### BRIEF
The answer must be the full listing, reproduced without any change.

### DATASET EXTRACT
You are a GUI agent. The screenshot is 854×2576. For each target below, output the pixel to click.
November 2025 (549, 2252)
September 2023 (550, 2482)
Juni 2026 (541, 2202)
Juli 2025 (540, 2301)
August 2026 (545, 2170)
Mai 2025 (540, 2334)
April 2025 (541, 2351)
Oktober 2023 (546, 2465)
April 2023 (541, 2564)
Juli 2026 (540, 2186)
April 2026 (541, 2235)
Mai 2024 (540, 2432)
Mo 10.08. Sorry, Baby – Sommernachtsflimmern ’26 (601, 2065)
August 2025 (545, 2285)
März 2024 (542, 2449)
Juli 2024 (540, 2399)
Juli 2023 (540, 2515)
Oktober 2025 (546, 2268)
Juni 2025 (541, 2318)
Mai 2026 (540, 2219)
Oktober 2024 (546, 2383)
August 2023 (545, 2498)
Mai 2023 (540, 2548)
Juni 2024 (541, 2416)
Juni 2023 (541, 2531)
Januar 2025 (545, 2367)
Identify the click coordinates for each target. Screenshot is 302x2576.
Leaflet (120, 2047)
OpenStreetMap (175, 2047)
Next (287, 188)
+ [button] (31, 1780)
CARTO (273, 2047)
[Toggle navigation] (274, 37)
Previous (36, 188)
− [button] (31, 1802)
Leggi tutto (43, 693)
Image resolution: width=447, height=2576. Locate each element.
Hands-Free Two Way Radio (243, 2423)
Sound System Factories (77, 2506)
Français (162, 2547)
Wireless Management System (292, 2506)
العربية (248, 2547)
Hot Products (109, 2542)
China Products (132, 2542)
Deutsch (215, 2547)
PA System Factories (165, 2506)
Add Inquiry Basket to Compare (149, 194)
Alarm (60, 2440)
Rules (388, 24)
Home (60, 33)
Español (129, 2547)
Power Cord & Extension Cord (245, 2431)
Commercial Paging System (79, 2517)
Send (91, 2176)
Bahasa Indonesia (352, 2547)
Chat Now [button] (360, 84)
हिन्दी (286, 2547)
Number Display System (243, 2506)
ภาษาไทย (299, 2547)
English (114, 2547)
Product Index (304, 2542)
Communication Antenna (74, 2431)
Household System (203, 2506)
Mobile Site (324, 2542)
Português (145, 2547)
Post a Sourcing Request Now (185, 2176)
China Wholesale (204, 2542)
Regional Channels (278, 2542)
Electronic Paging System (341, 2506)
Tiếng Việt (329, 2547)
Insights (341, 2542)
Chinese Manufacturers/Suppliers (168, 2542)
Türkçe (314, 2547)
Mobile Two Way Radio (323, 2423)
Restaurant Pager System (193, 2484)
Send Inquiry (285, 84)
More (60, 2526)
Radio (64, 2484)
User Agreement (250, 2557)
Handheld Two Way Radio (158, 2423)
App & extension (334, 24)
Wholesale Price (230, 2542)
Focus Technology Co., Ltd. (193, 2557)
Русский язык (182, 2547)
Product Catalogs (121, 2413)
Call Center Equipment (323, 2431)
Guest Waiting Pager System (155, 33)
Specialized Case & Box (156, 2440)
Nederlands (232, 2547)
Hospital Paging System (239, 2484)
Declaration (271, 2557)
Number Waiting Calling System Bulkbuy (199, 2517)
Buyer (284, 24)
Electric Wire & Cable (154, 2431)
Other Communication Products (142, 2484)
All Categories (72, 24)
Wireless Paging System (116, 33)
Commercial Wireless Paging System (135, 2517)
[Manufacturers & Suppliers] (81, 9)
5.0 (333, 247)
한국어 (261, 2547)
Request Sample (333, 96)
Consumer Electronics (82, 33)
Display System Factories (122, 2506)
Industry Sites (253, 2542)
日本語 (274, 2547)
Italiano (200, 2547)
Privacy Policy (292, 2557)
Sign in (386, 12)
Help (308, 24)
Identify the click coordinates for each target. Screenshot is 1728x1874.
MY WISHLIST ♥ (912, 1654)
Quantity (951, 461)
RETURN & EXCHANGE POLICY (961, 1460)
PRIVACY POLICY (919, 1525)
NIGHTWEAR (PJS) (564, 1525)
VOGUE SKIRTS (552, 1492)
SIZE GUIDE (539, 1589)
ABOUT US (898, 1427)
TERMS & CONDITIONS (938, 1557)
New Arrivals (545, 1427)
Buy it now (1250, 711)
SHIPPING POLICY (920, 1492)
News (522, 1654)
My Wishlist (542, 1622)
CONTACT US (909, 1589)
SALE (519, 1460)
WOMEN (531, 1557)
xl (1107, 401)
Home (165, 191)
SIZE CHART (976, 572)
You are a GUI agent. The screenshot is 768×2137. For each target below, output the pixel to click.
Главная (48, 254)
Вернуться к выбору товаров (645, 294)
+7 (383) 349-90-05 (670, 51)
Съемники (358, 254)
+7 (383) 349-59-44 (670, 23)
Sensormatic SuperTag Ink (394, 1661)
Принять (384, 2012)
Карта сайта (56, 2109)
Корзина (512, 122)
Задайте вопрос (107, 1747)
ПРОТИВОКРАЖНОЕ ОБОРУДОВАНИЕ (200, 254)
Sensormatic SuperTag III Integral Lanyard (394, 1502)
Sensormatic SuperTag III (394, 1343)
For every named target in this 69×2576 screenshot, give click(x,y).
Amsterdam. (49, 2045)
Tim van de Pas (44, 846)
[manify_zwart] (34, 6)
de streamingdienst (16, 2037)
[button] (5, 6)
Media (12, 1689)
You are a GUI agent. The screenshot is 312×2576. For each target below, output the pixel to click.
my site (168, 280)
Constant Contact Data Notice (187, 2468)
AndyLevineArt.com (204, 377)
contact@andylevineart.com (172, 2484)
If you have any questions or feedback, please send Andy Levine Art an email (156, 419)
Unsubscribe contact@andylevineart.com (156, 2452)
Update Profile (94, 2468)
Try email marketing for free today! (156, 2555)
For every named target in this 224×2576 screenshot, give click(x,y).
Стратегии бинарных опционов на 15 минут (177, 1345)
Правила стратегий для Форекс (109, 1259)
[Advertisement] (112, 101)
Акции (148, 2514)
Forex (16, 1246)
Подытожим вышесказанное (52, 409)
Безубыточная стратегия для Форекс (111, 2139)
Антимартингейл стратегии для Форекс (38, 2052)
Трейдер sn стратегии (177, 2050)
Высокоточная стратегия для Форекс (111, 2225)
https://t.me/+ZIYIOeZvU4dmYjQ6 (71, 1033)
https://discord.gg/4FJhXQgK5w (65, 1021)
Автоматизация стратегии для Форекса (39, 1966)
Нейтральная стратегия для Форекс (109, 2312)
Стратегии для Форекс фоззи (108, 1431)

### EXERCISE OUTPUT
You are a GUI agent. The screenshot is 854×2576. For each target below, output the pixel to click.
November 2025 (549, 2252)
September 2023 (550, 2482)
Juni 2026 (541, 2202)
Juli 2025 (540, 2301)
August 2026 (545, 2170)
Mai 2025 (540, 2334)
April 2025 (541, 2351)
Oktober 2023 (546, 2465)
April 2023 (541, 2564)
Juli 2026 (540, 2186)
April 2026 (541, 2235)
Mai 2024 (540, 2432)
Mo 10.08. Sorry, Baby – Sommernachtsflimmern ’26 (601, 2065)
August 2025 (545, 2285)
März 2024 (542, 2449)
Juli 2024 (540, 2399)
Juli 2023 (540, 2515)
Oktober 2025 (546, 2268)
Juni 2025 (541, 2318)
Mai 2026 (540, 2219)
Oktober 2024 (546, 2383)
August 2023 (545, 2498)
Mai 2023 (540, 2548)
Juni 2024 (541, 2416)
Juni 2023 (541, 2531)
Januar 2025 (545, 2367)
Identify the click coordinates for each target. Screenshot is 302x2576.
Leaflet (120, 2047)
OpenStreetMap (175, 2047)
Next (287, 188)
+ [button] (31, 1780)
CARTO (273, 2047)
[Toggle navigation] (274, 37)
Previous (36, 188)
− [button] (31, 1802)
Leggi tutto (43, 693)
Image resolution: width=447, height=2576. Locate each element.
Hands-Free Two Way Radio (243, 2423)
Sound System Factories (77, 2506)
Français (162, 2547)
Wireless Management System (292, 2506)
العربية (248, 2547)
Hot Products (109, 2542)
China Products (132, 2542)
Deutsch (215, 2547)
PA System Factories (165, 2506)
Add Inquiry Basket to Compare (149, 194)
Alarm (60, 2440)
Rules (388, 24)
Home (60, 33)
Español (129, 2547)
Power Cord & Extension Cord (245, 2431)
Commercial Paging System (79, 2517)
Send (91, 2176)
Bahasa Indonesia (352, 2547)
Chat Now [button] (360, 84)
हिन्दी (286, 2547)
Number Display System (243, 2506)
ภาษาไทย (299, 2547)
English (114, 2547)
Product Index (304, 2542)
Communication Antenna (74, 2431)
Household System (203, 2506)
Mobile Site (324, 2542)
Português (145, 2547)
Post a Sourcing Request Now (185, 2176)
China Wholesale (204, 2542)
Regional Channels (278, 2542)
Electronic Paging System (341, 2506)
Tiếng Việt (329, 2547)
Insights (341, 2542)
Chinese Manufacturers/Suppliers (168, 2542)
Türkçe (314, 2547)
Mobile Two Way Radio (323, 2423)
Restaurant Pager System (193, 2484)
Send Inquiry (285, 84)
More (60, 2526)
Radio (64, 2484)
User Agreement (250, 2557)
Handheld Two Way Radio (158, 2423)
App & extension (334, 24)
Wholesale Price (230, 2542)
Focus Technology Co., Ltd. (193, 2557)
Русский язык (182, 2547)
Product Catalogs (121, 2413)
Call Center Equipment (323, 2431)
Guest Waiting Pager System (155, 33)
Specialized Case & Box (156, 2440)
Nederlands (232, 2547)
Hospital Paging System (239, 2484)
Declaration (271, 2557)
Number Waiting Calling System Bulkbuy (199, 2517)
Buyer (284, 24)
Electric Wire & Cable (154, 2431)
Other Communication Products (142, 2484)
All Categories (72, 24)
Wireless Paging System (116, 33)
Commercial Wireless Paging System (135, 2517)
[Manufacturers & Suppliers] (81, 9)
5.0 (333, 247)
한국어 (261, 2547)
Request Sample (333, 96)
Consumer Electronics (82, 33)
Display System Factories (122, 2506)
Industry Sites (253, 2542)
日本語 (274, 2547)
Italiano (200, 2547)
Privacy Policy (292, 2557)
Sign in (386, 12)
Help (308, 24)
Identify the click coordinates for each target. Screenshot is 1728x1874.
MY WISHLIST ♥ (912, 1654)
Quantity (951, 461)
RETURN & EXCHANGE POLICY (961, 1460)
PRIVACY POLICY (919, 1525)
NIGHTWEAR (PJS) (564, 1525)
VOGUE SKIRTS (552, 1492)
SIZE GUIDE (539, 1589)
ABOUT US (898, 1427)
TERMS & CONDITIONS (938, 1557)
New Arrivals (545, 1427)
Buy it now (1250, 711)
SHIPPING POLICY (920, 1492)
News (522, 1654)
My Wishlist (542, 1622)
CONTACT US (909, 1589)
SALE (519, 1460)
WOMEN (531, 1557)
xl (1107, 401)
Home (165, 191)
SIZE CHART (976, 572)
You are a GUI agent. The screenshot is 768×2137. For each target below, output the pixel to click.
Главная (48, 254)
Вернуться к выбору товаров (645, 294)
+7 (383) 349-90-05 (670, 51)
Съемники (358, 254)
+7 (383) 349-59-44 (670, 23)
Sensormatic SuperTag Ink (394, 1661)
Принять (384, 2012)
Карта сайта (56, 2109)
Корзина (512, 122)
Задайте вопрос (107, 1747)
ПРОТИВОКРАЖНОЕ ОБОРУДОВАНИЕ (200, 254)
Sensormatic SuperTag III Integral Lanyard (394, 1502)
Sensormatic SuperTag III (394, 1343)
For every named target in this 69×2576 screenshot, give click(x,y).
Amsterdam. (49, 2045)
Tim van de Pas (44, 846)
[manify_zwart] (34, 6)
de streamingdienst (16, 2037)
[button] (5, 6)
Media (12, 1689)
You are a GUI agent. The screenshot is 312×2576. For each target below, output the pixel to click.
my site (168, 280)
Constant Contact Data Notice (187, 2468)
AndyLevineArt.com (204, 377)
contact@andylevineart.com (172, 2484)
If you have any questions or feedback, please send Andy Levine Art an email (156, 419)
Unsubscribe contact@andylevineart.com (156, 2452)
Update Profile (94, 2468)
Try email marketing for free today! (156, 2555)
For every named target in this 224×2576 screenshot, give click(x,y).
Стратегии бинарных опционов на 15 минут (177, 1345)
Правила стратегий для Форекс (109, 1259)
[Advertisement] (112, 101)
Акции (148, 2514)
Forex (16, 1246)
Подытожим вышесказанное (52, 409)
Безубыточная стратегия для Форекс (111, 2139)
Антимартингейл стратегии для Форекс (38, 2052)
Трейдер sn стратегии (177, 2050)
Высокоточная стратегия для Форекс (111, 2225)
https://t.me/+ZIYIOeZvU4dmYjQ6 (71, 1033)
https://discord.gg/4FJhXQgK5w (65, 1021)
Автоматизация стратегии для Форекса (39, 1966)
Нейтральная стратегия для Форекс (109, 2312)
Стратегии для Форекс фоззи (108, 1431)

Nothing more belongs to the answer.